Since 1983, the banking Industry in Thailand has introduced and implemented numerous of
information and communication technologies (ICT). The ICT investment commencing with
the highly popular ATM transaction services has led the industry to the advent of the
electronic banking period in Thailand (The Siam Commercial Bank (Pcl.), 1996). Adoption
of ICT is initiated generally through equipment purchases. When this happens, relevant
software applications are required. However, apart from such technological aspects,
technology adoption and diffusion should focus on managerial and organisational processes
and the social context, and should be adapted to local cultures, markets and circumstances
(Bhatnagar, 1994; Gozlu, 1994).
Currently, bank executives have to make crucial decisions in regard to adopting new
technologies, maximising utility and finding ways to promote widely those adopted fruitfully, as
well as mitigating the degree of seriousness of problems deriving from technologies, and
integrating those technologies to business performances. Consequently, this study aims to
develop a holistic dynamic model for information and communication technology (ICT)
adoption and diffusion, using one of the major banks in Thailand (i.e. the Siam Commercial
Bank, Pcl. or SCB) as a case study. The model is proposed to identify the various policy
variables affecting the adoption and diffusion of ICTs.
2. Current usage of information and communication technologies (ICT)
The study initially explores the current usage of information and communication technologies of
the bank. The results reveal various types of technologies currently employ to service customers
and facilitate work performance include ATMs, EFTPOS, smart cards, databases, data
warehouse, video conferencing, internet, Intranet banking, network systems, for instance.
Although these technologies contribute to many advantages, the information from the data
collection indicates critical problems confronting the bank such as rapid obsolescence of
adopted technologies, selection of inappropriate technologies, low productive usage of those
adopted, lack of capable employees, and high costs of technologies, coupled with unexpected
performance and low acceptance from staff and customers.
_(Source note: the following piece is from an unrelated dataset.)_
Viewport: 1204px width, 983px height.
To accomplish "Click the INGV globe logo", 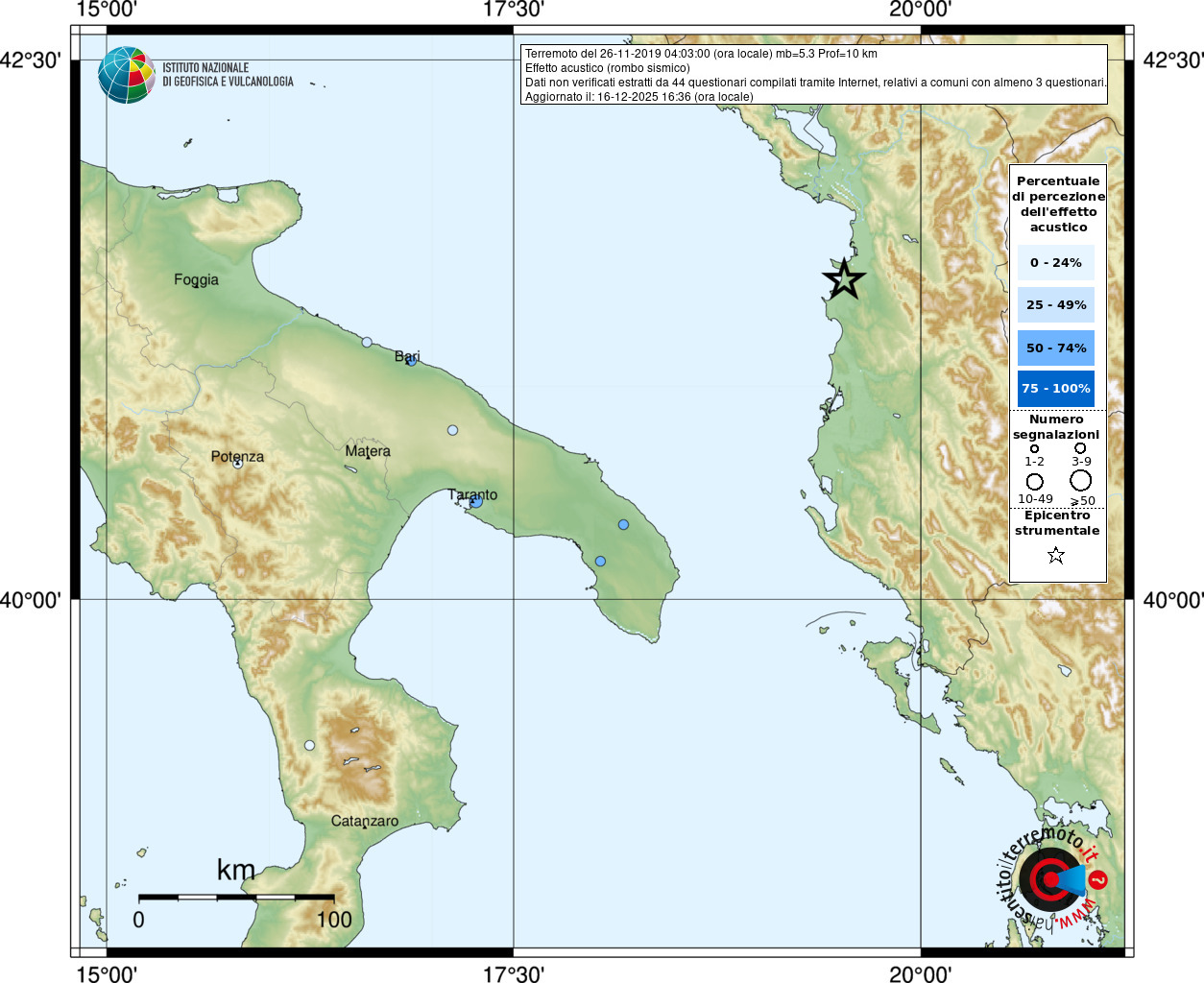I will 127,75.
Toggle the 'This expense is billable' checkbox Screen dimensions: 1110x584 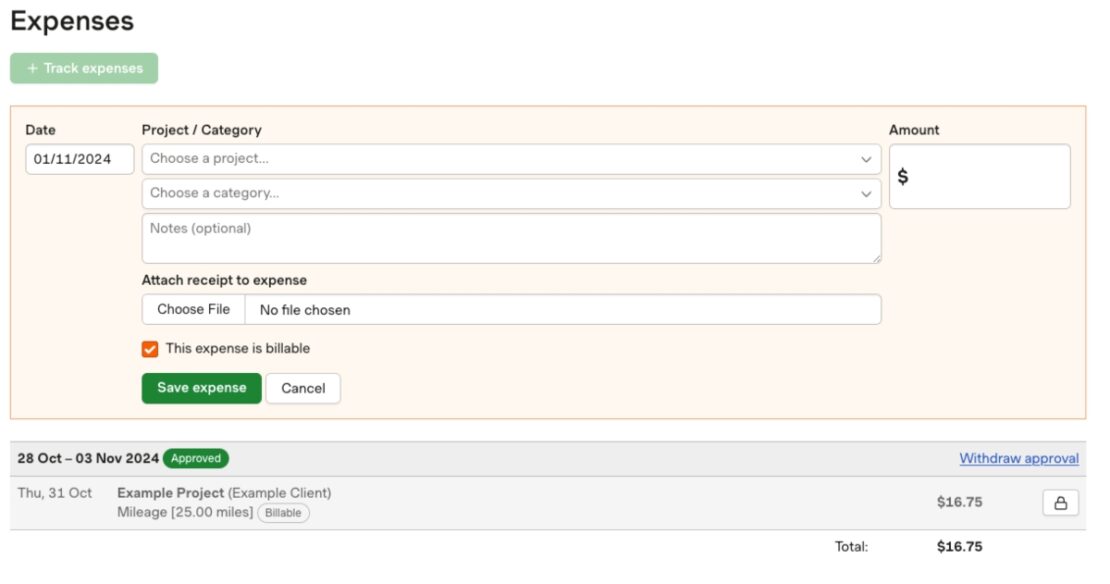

Since adopting and diffusing technology are currently routine practice for decision-makers
due to the rapid rate of technological evolution and intense competitive in the banking
industry. Therefore, in order to provide a guideline on how to adopt and diffuse technologies
productively, a generic conceptual model of ICT adoption and diffusion is proposed to capture
key variables, detect constraints and purpose leverage strategic policies.
3. Research Questions
The information and communication technology (ICT) model developed is based on the
qualitative and quantitative system dynamics approach (Coyle, 1996; Wolstenholme, 1994).
The model aims to detect the results of the following research questions
3.1 How does training support impact on technology diffusion?
Apart from technical features, important factors influencing on the success and failure of
technological implementation are organisational aspects such as training, top management
support, interactions during implementation, user involvement, and motivated and capable
users’ attitudes (Kwon & Zmud, 1987; Manross & Rice, 1986). Since innovation can succeed
only if end users have a full understanding of the technology, training is considered as a vital
policy to provide knowledge, reduce levels of resistance, create skilled human resources and
increase managerial potential (Madu, 1989). Generally, technology diffusion changes
positively with the level of training support. When technology is diffused, it creates learning
environments that convince more end users to attend training and more trained staff and
active staff further enhance diffusion rate (Quaddus, 1996).
Therefore, the hypotheses regarding training support are :
H1 a: Training support increases the rate of technology diffusion.
H1 b: Training support increases relative advantages.
H1 c: Training support increases sales.
3.2 How does backlog of problems impact on technology diffusion?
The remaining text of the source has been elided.